Paul W. answered 04/08/19
Dedicated to Achieving Student Success in History, Government, Culture
You're correct that knowledge about how to make and use gunpowder appears to have traveled by way of the Silk Road (I believe that's the current consensus among scholars). It's also likely that the transmission of this new technology was helped along by the Mongol conquests,
The problem with seeking to understand how knowledge about gunpowder made its way from China to Europe is that, so far as I know, there aren't any accounts of the actual transfer of information. Instead - again, so far as I know - the history of the transmission of the knowledge about gunpowder has been inferred by tracking the first references to gunpowder in different locations in the Middle East and Europe. I believe, if memory serves me, that the first reference to to gunpowder in, for example, the island of Britain is from events in the 1330s (incidentally, it was once suggested that the admittedly remarkable English scholar, Roger Bacon (c.1214-c.1292), had independently discovered gunpowder).

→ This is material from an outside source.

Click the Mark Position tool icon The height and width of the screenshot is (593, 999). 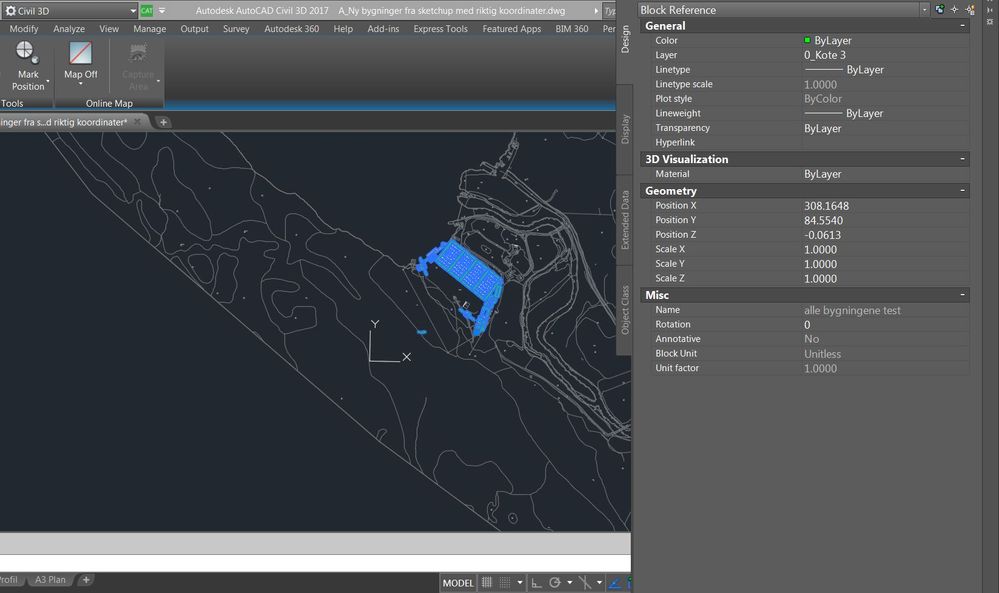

I can recommend a few titles that you may find useful:
Bradbury, Jim. The Medieval Siege. Woodbridge, Suffolk: The Boydell Press, 1992.
Chase, Kenneth. Firearms: A Global History. Cambridge: Cambridge University Press, 2003.
Crosby, Alfred W. Throwing Fire: Projectile Technology through History. Cambridge: Cambridge University Press, 2002.
Norris, John. Early Gunpowder Artillery c.1300-1600. Ramsbury, Wiltshire: The Crowood Press, 2003.